Para 1946, cuando fue publicado por primera vez este título, es lógico que John Franklin Bardin –contemporáneo de Hammett y Chandler– no jugara en las ligas principales del rubro: su escritura, más cerca del noir que del recio negro estadounidense, resultaba incómoda, fatalista, y ambigua moralmente. Quizá por esto mismo, Bardin deja un regusto a John Fante, el diamante en bruto de los años 30 a quien Bukowski rendía pleitesía hasta la imitación. “Uno sabe que el tiempo nunca terminará y empieza a hacer planes contra ese hecho. A planificar hermosas modalidades de fuga y retorno a una vida que probablemente nunca existió”, se dice el psiquiatra, víctima del peor terror social: que te den por loco y te encierren, que tu realidad, forzosamente, deje de ser la del mundo. Y que, en consecuencia, vuelvan las preguntas inquietantes sobre qué es real y qué no. Bardin, poco convencional en fondo y forma, perteneció sin pertenecer. Aunque trabajó y vivió de su profesión como escritor, lo cual ya es bastante, no se le reconoció demasiado mérito hasta los años 60.

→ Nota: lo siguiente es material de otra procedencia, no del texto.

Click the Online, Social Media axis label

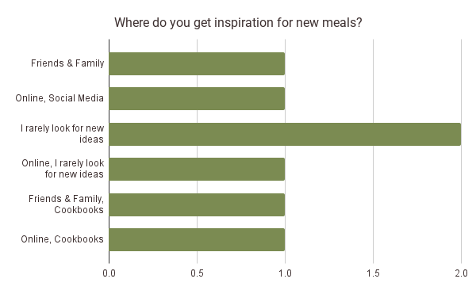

En 1986 fue redescubierto post mortem cuando se llevó al cine El final de Philip Banter, una de sus novelas paradigmáticas, donde, como aquí, la conspiración y la locura compiten por un desenlace posible. Tres años después, César Aira hizo la primera traducción de estas páginas. El argentino, cultor ducho de atmósferas surreales, resultó gran apropiador de su traducido.

El percherón mortal integra la “trilogía Bardin” que, sin ser saga, hilvana la misma tensión psíquica e identitaria con Devil Take the Blue-Tail Fly (traducida al español como Al salir del infierno) y la referida adaptación al cine. Por tardío, porque encajó y no encajó, porque coló algo onírico y maldito en el subgénero (un cisne negro, una especie de Black mirror de su tiempo) Bardin abona una certeza: en el futuro hay más pasado del que suponíamos.

El percherón mortal, John Franklin Bardin. Trad. César Aira. Impedimenta, 224 págs.